US - NOKOR: The top U.S. envoy on North Korea is dismissing Pyongyang's claim that Washington plans to remove it from a list of states that sponsor terrorism. Assistant Secretary of State Christopher Hill told reporters in Sydney, Australia today that North Korea must further dismantle its nuclear program before it can be taken off the blacklist. North Korean state news reported Monday that Washington had decided to remove Pyongyang from the list and lift punitive sanctions against the country. It said the decision was made after Hill wrapped up talks with his North Korean counterpart Kim Kye Gwan in Geneva Sunday.
AUSTRALIA - APEC: President Bush is traveling to the Asia-Pacific Economic Cooperation forum in Australia, where protesters are expected to stage anti-Iraq war demonstrations. Mr. Bush is due to arrive in Sydney late today after stopping in Iraq on Monday. He is one of 21 leaders scheduled to gather for talks on world trade, regional economic cooperation and climate change during the week-long APEC summit. Ahead of the summit, Chinese President Hu Jintao stopped in western Australia and oversaw the signing of an energy deal today. The deal between Chinese and Australian companies will provide China with billions of dollars worth of liquefied natural gas.
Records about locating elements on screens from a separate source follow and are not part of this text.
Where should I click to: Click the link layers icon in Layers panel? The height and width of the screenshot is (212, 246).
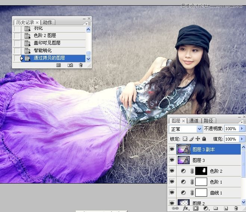pos(175,208)
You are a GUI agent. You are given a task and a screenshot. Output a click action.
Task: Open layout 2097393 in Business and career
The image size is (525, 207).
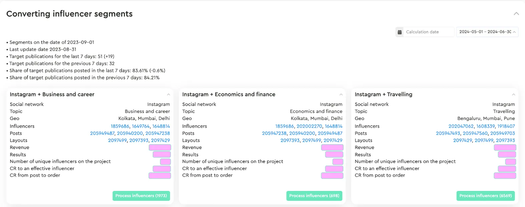[x=139, y=141]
CHINA - ETHNIC UNREST: A Hong Kong human rights group says clashes between minority Chinese Muslims and the Han majority in eastern China last month killed at least one person and injured 20 others. The Information Center for Human Rights and Democracy reported today that the fighting broke out in the coastal province of Shandong on August 17th after a group of Han Chinese beat a Hui man who was caught stealing. The center says angry Hui Muslims then stormed the commercial district of the town of Shimiao. Four police vehicles were damaged in the riot. Local government officials have declined to comment on the incident, and state media generally do not report on ethnic clashes.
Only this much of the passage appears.